--- Records for the task ---
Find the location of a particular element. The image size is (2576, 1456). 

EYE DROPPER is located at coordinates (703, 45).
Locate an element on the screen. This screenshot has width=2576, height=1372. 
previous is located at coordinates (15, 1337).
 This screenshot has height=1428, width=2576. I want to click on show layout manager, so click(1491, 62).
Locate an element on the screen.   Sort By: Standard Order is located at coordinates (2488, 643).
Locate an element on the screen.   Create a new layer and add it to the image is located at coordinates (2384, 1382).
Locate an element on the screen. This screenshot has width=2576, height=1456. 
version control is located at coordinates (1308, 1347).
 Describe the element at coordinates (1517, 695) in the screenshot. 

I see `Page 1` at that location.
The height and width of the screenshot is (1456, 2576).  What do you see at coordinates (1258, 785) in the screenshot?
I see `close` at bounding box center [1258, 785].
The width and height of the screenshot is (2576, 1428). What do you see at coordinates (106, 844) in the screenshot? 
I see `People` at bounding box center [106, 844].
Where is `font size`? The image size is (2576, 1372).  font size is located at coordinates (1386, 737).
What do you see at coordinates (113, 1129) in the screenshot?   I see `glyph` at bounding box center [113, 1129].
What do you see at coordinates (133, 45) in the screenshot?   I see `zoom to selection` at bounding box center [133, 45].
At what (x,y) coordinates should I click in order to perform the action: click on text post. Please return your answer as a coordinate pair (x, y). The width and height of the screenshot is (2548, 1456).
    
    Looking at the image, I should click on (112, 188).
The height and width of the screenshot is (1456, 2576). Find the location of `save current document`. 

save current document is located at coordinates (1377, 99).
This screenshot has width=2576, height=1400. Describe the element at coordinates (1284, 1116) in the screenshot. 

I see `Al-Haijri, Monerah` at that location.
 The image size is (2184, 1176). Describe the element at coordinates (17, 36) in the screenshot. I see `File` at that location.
---
* **Work to do**
Retype all of the data above verbatim, line for line, with no changes.

* **The completed task**
Find the location of a particular element. The image size is (2576, 1456). 

EYE DROPPER is located at coordinates (703, 45).
Locate an element on the screen. This screenshot has width=2576, height=1372. 
previous is located at coordinates (15, 1337).
 This screenshot has height=1428, width=2576. I want to click on show layout manager, so click(1491, 62).
Locate an element on the screen.   Sort By: Standard Order is located at coordinates (2488, 643).
Locate an element on the screen.   Create a new layer and add it to the image is located at coordinates (2384, 1382).
Locate an element on the screen. This screenshot has width=2576, height=1456. 
version control is located at coordinates (1308, 1347).
 Describe the element at coordinates (1517, 695) in the screenshot. 

I see `Page 1` at that location.
The height and width of the screenshot is (1456, 2576).  What do you see at coordinates (1258, 785) in the screenshot?
I see `close` at bounding box center [1258, 785].
The width and height of the screenshot is (2576, 1428). What do you see at coordinates (106, 844) in the screenshot? 
I see `People` at bounding box center [106, 844].
Where is `font size`? The image size is (2576, 1372).  font size is located at coordinates (1386, 737).
What do you see at coordinates (113, 1129) in the screenshot?   I see `glyph` at bounding box center [113, 1129].
What do you see at coordinates (133, 45) in the screenshot?   I see `zoom to selection` at bounding box center [133, 45].
At what (x,y) coordinates should I click in order to perform the action: click on text post. Please return your answer as a coordinate pair (x, y). The width and height of the screenshot is (2548, 1456).
    
    Looking at the image, I should click on (112, 188).
The height and width of the screenshot is (1456, 2576). Find the location of `save current document`. 

save current document is located at coordinates (1377, 99).
This screenshot has width=2576, height=1400. Describe the element at coordinates (1284, 1116) in the screenshot. 

I see `Al-Haijri, Monerah` at that location.
 The image size is (2184, 1176). Describe the element at coordinates (17, 36) in the screenshot. I see `File` at that location.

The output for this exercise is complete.